(Instructions for the task)
Restate the listing below with no word altered.
====== Data listing ======
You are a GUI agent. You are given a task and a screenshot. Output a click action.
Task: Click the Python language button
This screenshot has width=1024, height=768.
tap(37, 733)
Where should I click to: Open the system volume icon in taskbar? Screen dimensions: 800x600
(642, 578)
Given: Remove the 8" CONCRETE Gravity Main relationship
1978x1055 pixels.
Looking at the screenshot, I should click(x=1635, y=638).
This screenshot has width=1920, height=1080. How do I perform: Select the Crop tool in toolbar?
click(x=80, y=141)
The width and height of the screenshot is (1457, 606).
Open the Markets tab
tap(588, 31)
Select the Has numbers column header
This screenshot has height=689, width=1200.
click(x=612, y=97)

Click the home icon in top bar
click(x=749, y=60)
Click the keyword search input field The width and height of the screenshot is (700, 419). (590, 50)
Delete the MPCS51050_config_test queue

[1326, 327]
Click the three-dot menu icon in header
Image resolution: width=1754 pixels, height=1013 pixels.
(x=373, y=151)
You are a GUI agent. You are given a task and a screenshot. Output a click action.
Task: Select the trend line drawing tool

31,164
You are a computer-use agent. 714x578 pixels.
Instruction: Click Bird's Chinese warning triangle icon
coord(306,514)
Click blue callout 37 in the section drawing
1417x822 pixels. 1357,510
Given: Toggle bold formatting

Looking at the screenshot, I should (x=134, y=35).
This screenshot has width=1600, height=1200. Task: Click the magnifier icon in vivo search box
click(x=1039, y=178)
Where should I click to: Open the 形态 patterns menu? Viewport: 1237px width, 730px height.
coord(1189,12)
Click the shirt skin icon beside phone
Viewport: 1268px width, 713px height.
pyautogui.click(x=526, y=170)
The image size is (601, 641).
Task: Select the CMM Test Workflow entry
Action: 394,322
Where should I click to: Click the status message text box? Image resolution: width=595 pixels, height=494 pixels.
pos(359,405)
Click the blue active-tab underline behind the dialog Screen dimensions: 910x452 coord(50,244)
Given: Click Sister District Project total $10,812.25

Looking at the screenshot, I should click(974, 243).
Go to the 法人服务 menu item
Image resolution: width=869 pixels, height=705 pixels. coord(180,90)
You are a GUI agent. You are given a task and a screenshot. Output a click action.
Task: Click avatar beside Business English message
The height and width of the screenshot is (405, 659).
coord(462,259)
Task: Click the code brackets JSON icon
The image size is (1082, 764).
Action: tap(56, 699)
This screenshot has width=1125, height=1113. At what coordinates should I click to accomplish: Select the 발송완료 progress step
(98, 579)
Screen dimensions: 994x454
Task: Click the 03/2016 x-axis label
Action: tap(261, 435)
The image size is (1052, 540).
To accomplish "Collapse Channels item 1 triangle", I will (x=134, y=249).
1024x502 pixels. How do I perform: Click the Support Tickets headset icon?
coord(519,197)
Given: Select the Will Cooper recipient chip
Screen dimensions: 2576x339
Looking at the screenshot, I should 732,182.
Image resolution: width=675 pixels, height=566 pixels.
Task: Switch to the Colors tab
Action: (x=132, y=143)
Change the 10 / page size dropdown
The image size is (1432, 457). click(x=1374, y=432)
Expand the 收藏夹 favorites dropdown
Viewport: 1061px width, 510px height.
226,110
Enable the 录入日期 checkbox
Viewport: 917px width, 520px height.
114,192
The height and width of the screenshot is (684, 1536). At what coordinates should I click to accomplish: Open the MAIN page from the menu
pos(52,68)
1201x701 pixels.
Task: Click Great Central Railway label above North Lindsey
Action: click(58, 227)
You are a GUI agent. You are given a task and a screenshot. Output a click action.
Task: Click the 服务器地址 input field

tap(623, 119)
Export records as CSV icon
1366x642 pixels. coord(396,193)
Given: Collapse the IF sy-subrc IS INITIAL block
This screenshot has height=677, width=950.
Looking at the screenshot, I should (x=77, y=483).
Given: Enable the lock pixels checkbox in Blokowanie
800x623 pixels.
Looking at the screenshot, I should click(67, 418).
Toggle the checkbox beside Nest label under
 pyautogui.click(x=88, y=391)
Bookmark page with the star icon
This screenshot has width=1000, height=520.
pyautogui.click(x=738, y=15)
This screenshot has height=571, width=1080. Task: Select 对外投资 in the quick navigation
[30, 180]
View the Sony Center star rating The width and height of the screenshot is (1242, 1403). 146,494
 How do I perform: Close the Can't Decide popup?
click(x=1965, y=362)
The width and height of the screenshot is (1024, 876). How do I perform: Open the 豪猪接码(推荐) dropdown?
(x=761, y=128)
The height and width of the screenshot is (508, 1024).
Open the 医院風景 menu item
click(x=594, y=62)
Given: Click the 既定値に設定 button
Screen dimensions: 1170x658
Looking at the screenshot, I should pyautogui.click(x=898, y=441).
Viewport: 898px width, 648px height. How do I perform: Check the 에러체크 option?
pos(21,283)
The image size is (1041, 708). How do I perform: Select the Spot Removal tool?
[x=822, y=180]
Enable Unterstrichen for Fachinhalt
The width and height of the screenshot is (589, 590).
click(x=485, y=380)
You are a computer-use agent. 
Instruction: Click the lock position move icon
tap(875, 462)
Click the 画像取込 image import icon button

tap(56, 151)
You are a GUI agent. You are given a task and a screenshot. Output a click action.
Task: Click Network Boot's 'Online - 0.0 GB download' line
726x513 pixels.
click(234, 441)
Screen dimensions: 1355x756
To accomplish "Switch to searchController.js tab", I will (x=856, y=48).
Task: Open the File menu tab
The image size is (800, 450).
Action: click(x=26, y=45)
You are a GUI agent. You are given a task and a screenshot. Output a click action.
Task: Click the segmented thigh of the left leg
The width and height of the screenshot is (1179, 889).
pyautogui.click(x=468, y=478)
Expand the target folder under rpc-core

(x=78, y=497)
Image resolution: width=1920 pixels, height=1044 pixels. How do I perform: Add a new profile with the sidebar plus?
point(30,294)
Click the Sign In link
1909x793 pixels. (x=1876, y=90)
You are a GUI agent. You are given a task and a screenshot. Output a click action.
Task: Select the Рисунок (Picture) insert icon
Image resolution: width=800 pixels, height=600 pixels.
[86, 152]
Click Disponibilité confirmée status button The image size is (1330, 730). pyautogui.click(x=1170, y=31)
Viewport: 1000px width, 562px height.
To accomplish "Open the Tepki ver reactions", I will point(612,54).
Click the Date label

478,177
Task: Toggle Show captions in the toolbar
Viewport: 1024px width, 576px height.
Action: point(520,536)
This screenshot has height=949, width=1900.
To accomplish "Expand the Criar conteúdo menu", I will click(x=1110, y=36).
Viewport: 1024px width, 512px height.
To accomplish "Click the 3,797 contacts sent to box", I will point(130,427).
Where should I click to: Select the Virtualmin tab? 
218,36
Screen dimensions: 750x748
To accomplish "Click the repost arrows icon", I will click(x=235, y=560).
======
(Answer to this task)
You are a GUI agent. You are given a task and a screenshot. Output a click action.
Task: Click the Python language button
This screenshot has width=1024, height=768.
tap(37, 733)
Where should I click to: Open the system volume icon in taskbar? Screen dimensions: 800x600
(642, 578)
Given: Remove the 8" CONCRETE Gravity Main relationship
1978x1055 pixels.
Looking at the screenshot, I should click(x=1635, y=638).
This screenshot has width=1920, height=1080. How do I perform: Select the Crop tool in toolbar?
click(x=80, y=141)
The width and height of the screenshot is (1457, 606).
Open the Markets tab
tap(588, 31)
Select the Has numbers column header
This screenshot has height=689, width=1200.
click(x=612, y=97)

Click the home icon in top bar
click(x=749, y=60)
Click the keyword search input field The width and height of the screenshot is (700, 419). (590, 50)
Delete the MPCS51050_config_test queue

[1326, 327]
Click the three-dot menu icon in header
Image resolution: width=1754 pixels, height=1013 pixels.
(x=373, y=151)
You are a GUI agent. You are given a task and a screenshot. Output a click action.
Task: Select the trend line drawing tool

31,164
You are a computer-use agent. 714x578 pixels.
Instruction: Click Bird's Chinese warning triangle icon
coord(306,514)
Click blue callout 37 in the section drawing
1417x822 pixels. 1357,510
Given: Toggle bold formatting

Looking at the screenshot, I should (x=134, y=35).
This screenshot has width=1600, height=1200. Task: Click the magnifier icon in vivo search box
click(x=1039, y=178)
Where should I click to: Open the 形态 patterns menu? Viewport: 1237px width, 730px height.
coord(1189,12)
Click the shirt skin icon beside phone
Viewport: 1268px width, 713px height.
pyautogui.click(x=526, y=170)
The image size is (601, 641).
Task: Select the CMM Test Workflow entry
Action: 394,322
Where should I click to: Click the status message text box? Image resolution: width=595 pixels, height=494 pixels.
pos(359,405)
Click the blue active-tab underline behind the dialog Screen dimensions: 910x452 coord(50,244)
Given: Click Sister District Project total $10,812.25

Looking at the screenshot, I should click(974, 243).
Go to the 法人服务 menu item
Image resolution: width=869 pixels, height=705 pixels. coord(180,90)
You are a GUI agent. You are given a task and a screenshot. Output a click action.
Task: Click avatar beside Business English message
The height and width of the screenshot is (405, 659).
coord(462,259)
Task: Click the code brackets JSON icon
The image size is (1082, 764).
Action: tap(56, 699)
This screenshot has width=1125, height=1113. At what coordinates should I click to accomplish: Select the 발송완료 progress step
(98, 579)
Screen dimensions: 994x454
Task: Click the 03/2016 x-axis label
Action: tap(261, 435)
The image size is (1052, 540).
To accomplish "Collapse Channels item 1 triangle", I will (x=134, y=249).
1024x502 pixels. How do I perform: Click the Support Tickets headset icon?
coord(519,197)
Given: Select the Will Cooper recipient chip
Screen dimensions: 2576x339
Looking at the screenshot, I should 732,182.
Image resolution: width=675 pixels, height=566 pixels.
Task: Switch to the Colors tab
Action: (x=132, y=143)
Change the 10 / page size dropdown
The image size is (1432, 457). click(x=1374, y=432)
Expand the 收藏夹 favorites dropdown
Viewport: 1061px width, 510px height.
226,110
Enable the 录入日期 checkbox
Viewport: 917px width, 520px height.
114,192
The height and width of the screenshot is (684, 1536). At what coordinates should I click to accomplish: Open the MAIN page from the menu
pos(52,68)
1201x701 pixels.
Task: Click Great Central Railway label above North Lindsey
Action: click(58, 227)
You are a GUI agent. You are given a task and a screenshot. Output a click action.
Task: Click the 服务器地址 input field

tap(623, 119)
Export records as CSV icon
1366x642 pixels. coord(396,193)
Given: Collapse the IF sy-subrc IS INITIAL block
This screenshot has height=677, width=950.
Looking at the screenshot, I should (x=77, y=483).
Given: Enable the lock pixels checkbox in Blokowanie
800x623 pixels.
Looking at the screenshot, I should click(67, 418).
Toggle the checkbox beside Nest label under
 pyautogui.click(x=88, y=391)
Bookmark page with the star icon
This screenshot has width=1000, height=520.
pyautogui.click(x=738, y=15)
This screenshot has height=571, width=1080. Task: Select 对外投资 in the quick navigation
[30, 180]
View the Sony Center star rating The width and height of the screenshot is (1242, 1403). 146,494
 How do I perform: Close the Can't Decide popup?
click(x=1965, y=362)
The width and height of the screenshot is (1024, 876). How do I perform: Open the 豪猪接码(推荐) dropdown?
(x=761, y=128)
The height and width of the screenshot is (508, 1024).
Open the 医院風景 menu item
click(x=594, y=62)
Given: Click the 既定値に設定 button
Screen dimensions: 1170x658
Looking at the screenshot, I should pyautogui.click(x=898, y=441).
Viewport: 898px width, 648px height. How do I perform: Check the 에러체크 option?
pos(21,283)
The image size is (1041, 708). How do I perform: Select the Spot Removal tool?
[x=822, y=180]
Enable Unterstrichen for Fachinhalt
The width and height of the screenshot is (589, 590).
click(x=485, y=380)
You are a computer-use agent. 
Instruction: Click the lock position move icon
tap(875, 462)
Click the 画像取込 image import icon button

tap(56, 151)
You are a GUI agent. You are given a task and a screenshot. Output a click action.
Task: Click Network Boot's 'Online - 0.0 GB download' line
726x513 pixels.
click(234, 441)
Screen dimensions: 1355x756
To accomplish "Switch to searchController.js tab", I will (x=856, y=48).
Task: Open the File menu tab
The image size is (800, 450).
Action: click(x=26, y=45)
You are a GUI agent. You are given a task and a screenshot. Output a click action.
Task: Click the segmented thigh of the left leg
The width and height of the screenshot is (1179, 889).
pyautogui.click(x=468, y=478)
Expand the target folder under rpc-core

(x=78, y=497)
Image resolution: width=1920 pixels, height=1044 pixels. How do I perform: Add a new profile with the sidebar plus?
point(30,294)
Click the Sign In link
1909x793 pixels. (x=1876, y=90)
You are a GUI agent. You are given a task and a screenshot. Output a click action.
Task: Select the Рисунок (Picture) insert icon
Image resolution: width=800 pixels, height=600 pixels.
[86, 152]
Click Disponibilité confirmée status button The image size is (1330, 730). pyautogui.click(x=1170, y=31)
Viewport: 1000px width, 562px height.
To accomplish "Open the Tepki ver reactions", I will point(612,54).
Click the Date label

478,177
Task: Toggle Show captions in the toolbar
Viewport: 1024px width, 576px height.
Action: point(520,536)
This screenshot has height=949, width=1900.
To accomplish "Expand the Criar conteúdo menu", I will click(x=1110, y=36).
Viewport: 1024px width, 512px height.
To accomplish "Click the 3,797 contacts sent to box", I will point(130,427).
Where should I click to: Select the Virtualmin tab? 
218,36
Screen dimensions: 750x748
To accomplish "Click the repost arrows icon", I will click(x=235, y=560).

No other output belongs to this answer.